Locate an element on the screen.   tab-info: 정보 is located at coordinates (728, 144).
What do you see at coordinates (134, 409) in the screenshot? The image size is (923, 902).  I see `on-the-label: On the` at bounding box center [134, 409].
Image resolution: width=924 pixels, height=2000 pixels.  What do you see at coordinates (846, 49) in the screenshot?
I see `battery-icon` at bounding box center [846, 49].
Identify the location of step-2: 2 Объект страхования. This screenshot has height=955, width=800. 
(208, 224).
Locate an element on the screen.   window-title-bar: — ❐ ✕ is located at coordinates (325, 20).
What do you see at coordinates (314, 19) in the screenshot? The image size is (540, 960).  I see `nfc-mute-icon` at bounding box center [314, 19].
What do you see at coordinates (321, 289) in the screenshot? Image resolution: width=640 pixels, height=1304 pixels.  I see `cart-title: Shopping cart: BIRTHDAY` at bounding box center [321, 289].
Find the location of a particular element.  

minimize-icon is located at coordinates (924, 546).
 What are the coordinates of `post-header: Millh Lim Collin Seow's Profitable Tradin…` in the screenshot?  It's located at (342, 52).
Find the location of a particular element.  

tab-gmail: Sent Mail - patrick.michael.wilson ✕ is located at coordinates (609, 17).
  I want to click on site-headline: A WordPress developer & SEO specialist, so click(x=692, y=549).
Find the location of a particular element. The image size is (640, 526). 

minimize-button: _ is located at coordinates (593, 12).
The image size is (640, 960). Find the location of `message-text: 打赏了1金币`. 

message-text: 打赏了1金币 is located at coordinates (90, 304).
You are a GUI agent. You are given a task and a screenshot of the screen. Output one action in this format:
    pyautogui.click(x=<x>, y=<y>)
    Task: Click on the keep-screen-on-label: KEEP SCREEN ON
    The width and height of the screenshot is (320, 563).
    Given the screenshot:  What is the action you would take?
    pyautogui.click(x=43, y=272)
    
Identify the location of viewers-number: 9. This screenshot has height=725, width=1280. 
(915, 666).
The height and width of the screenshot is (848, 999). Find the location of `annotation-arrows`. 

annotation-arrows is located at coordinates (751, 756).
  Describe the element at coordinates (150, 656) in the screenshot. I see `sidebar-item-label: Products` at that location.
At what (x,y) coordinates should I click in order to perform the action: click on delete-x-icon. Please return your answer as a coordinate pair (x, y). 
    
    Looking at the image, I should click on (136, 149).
•••••
[TASK OBJECTIVE] Write out all of the data above again, line for line, with no changes to any character.

[EXERCISE RESPONSE]
Locate an element on the screen.   tab-info: 정보 is located at coordinates (728, 144).
What do you see at coordinates (134, 409) in the screenshot? The image size is (923, 902).  I see `on-the-label: On the` at bounding box center [134, 409].
Image resolution: width=924 pixels, height=2000 pixels.  What do you see at coordinates (846, 49) in the screenshot?
I see `battery-icon` at bounding box center [846, 49].
Identify the location of step-2: 2 Объект страхования. This screenshot has height=955, width=800. 
(208, 224).
Locate an element on the screen.   window-title-bar: — ❐ ✕ is located at coordinates (325, 20).
What do you see at coordinates (314, 19) in the screenshot? The image size is (540, 960).  I see `nfc-mute-icon` at bounding box center [314, 19].
What do you see at coordinates (321, 289) in the screenshot? Image resolution: width=640 pixels, height=1304 pixels.  I see `cart-title: Shopping cart: BIRTHDAY` at bounding box center [321, 289].
Find the location of a particular element.  

minimize-icon is located at coordinates (924, 546).
 What are the coordinates of `post-header: Millh Lim Collin Seow's Profitable Tradin…` in the screenshot?  It's located at (342, 52).
Find the location of a particular element.  

tab-gmail: Sent Mail - patrick.michael.wilson ✕ is located at coordinates (609, 17).
  I want to click on site-headline: A WordPress developer & SEO specialist, so click(x=692, y=549).
Find the location of a particular element. The image size is (640, 526). 

minimize-button: _ is located at coordinates (593, 12).
The image size is (640, 960). Find the location of `message-text: 打赏了1金币`. 

message-text: 打赏了1金币 is located at coordinates (90, 304).
You are a GUI agent. You are given a task and a screenshot of the screen. Output one action in this format:
    pyautogui.click(x=<x>, y=<y>)
    Task: Click on the keep-screen-on-label: KEEP SCREEN ON
    The width and height of the screenshot is (320, 563).
    Given the screenshot:  What is the action you would take?
    pyautogui.click(x=43, y=272)
    
Identify the location of viewers-number: 9. This screenshot has height=725, width=1280. 
(915, 666).
The height and width of the screenshot is (848, 999). Find the location of `annotation-arrows`. 

annotation-arrows is located at coordinates (751, 756).
  Describe the element at coordinates (150, 656) in the screenshot. I see `sidebar-item-label: Products` at that location.
At what (x,y) coordinates should I click in order to perform the action: click on delete-x-icon. Please return your answer as a coordinate pair (x, y). 
    
    Looking at the image, I should click on (136, 149).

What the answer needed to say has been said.